Plan Your Next
Plan Your Next
Pay attention to the emerging path

Pay attention to the emerging path

But you’ll never know which one is right

👋 Hello! I'm Nate Kadlac, and this is #66 of Plan Your Next. It’s a newsletter that connects design, creativity, and how you prepare for your next thing. We’re now 382 strong, so if you’re new here, welcome!

What’s new this week?

One thing I realized about the 14 students who are currently enrolled in Approachable Design is how unique everyone’s visual boards are. You just don’t see this amount of personality expressed because we’re limited by the tools. Many No-Code tools dumb down our personality, leaving us to choose a HEX value to allow our “brand to be front and center.” There’s a gap here I am trying to fill eventually, but much of the work needs to start with defining your visual taste.

I was recently featured in Transparent Tuesday’s, a newsletter by Charlie Bleecker who writes under a pseudonym. Catch a video of our conversation here. (8 min)

My most popular tweet this week—and let’s be real, I don’t have many—on how to create your own design system by designing from the inside-out.

Good morning from Los Angeles!

“You can’t connect the dots looking forward, you can only connect them looking backwards.” —Steve Jobs

If you extend both hands out at your sides, you can see your fingertips in your peripheral vision around 170 degrees. This field of view is the foundation for the rule of thirds used in photography.

Try it, it’s fun!

When you do this exercise, it’s revealing how wide our field of view actually is.

Yet if you’re staring down at your laptop or looking at your feet when you walk, the world can feel small incredibly small.

Now do this every day, and opening up your hands and testing the limits of your optical view feels like work.

But, as you’ve experienced, there are times when the world smacks you in the face and forces you to perk up.

________________________

Set tasks
a) Set down the newsletter excerpt word for word, from "Try it, it’s" to "small incredibly small.", inclusive.
b) Decide whether each statement agrees with the newsletter excerpt: (i) the issue is number 66 of the newsletter; (ii) 382 students are currently enrolled in Approachable Design; (iii) with both hands extended, the fingertips can be seen at around 180 degrees.

Data
________________________

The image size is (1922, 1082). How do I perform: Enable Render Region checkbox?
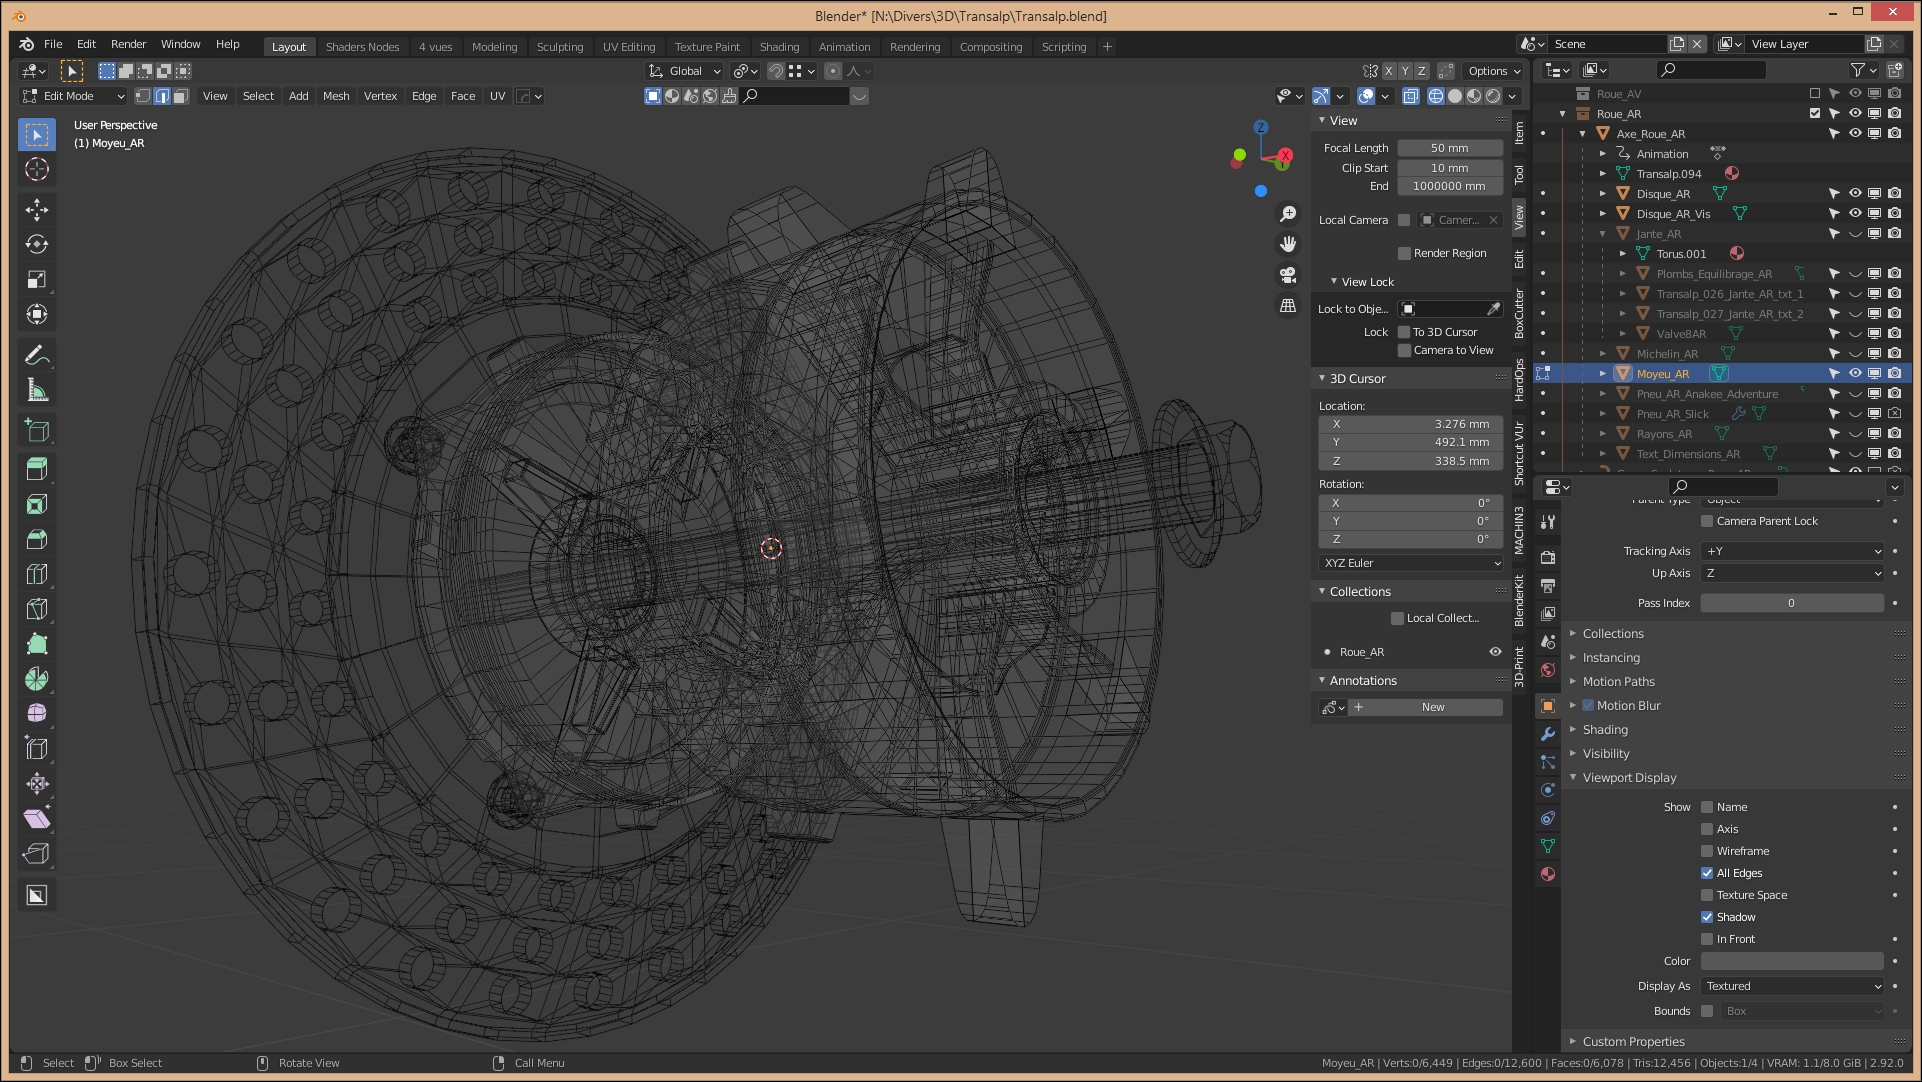[x=1404, y=253]
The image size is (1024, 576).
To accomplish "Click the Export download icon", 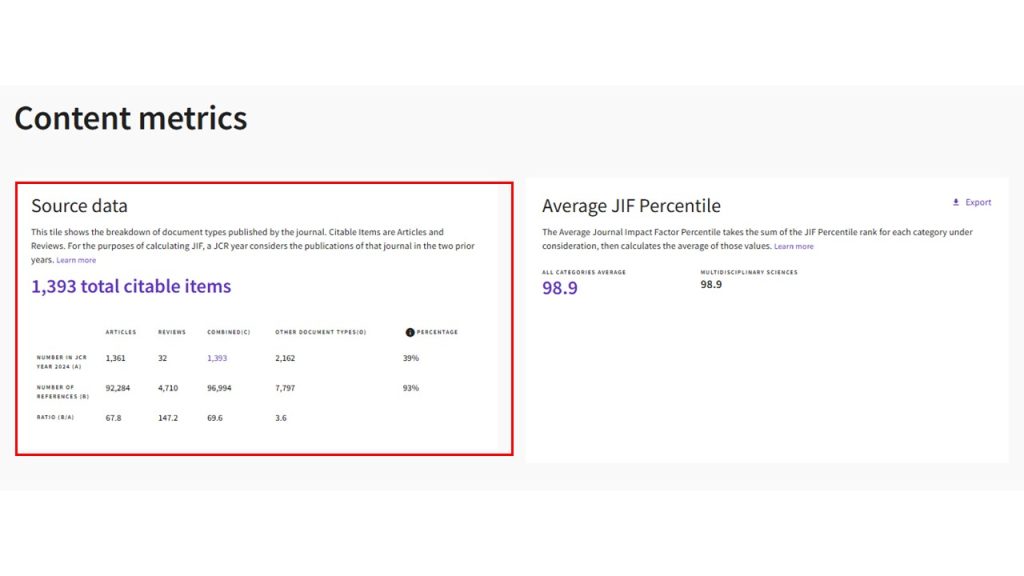I will pyautogui.click(x=955, y=202).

________________________

Answers to the problems
a)
Try it, it’s fun!

When you do this exercise, it’s revealing how wide our field of view actually is.

Yet if you’re staring down at your laptop or looking at your feet when you walk, the world can feel small incredibly small.

b)
(i) Yes: "this is #66 of Plan Your Next"
(ii) No: "the 14 students who are currently enrolled in Approachable Design"
(iii) No: "you can see your fingertips in your peripheral vision around 170 degrees"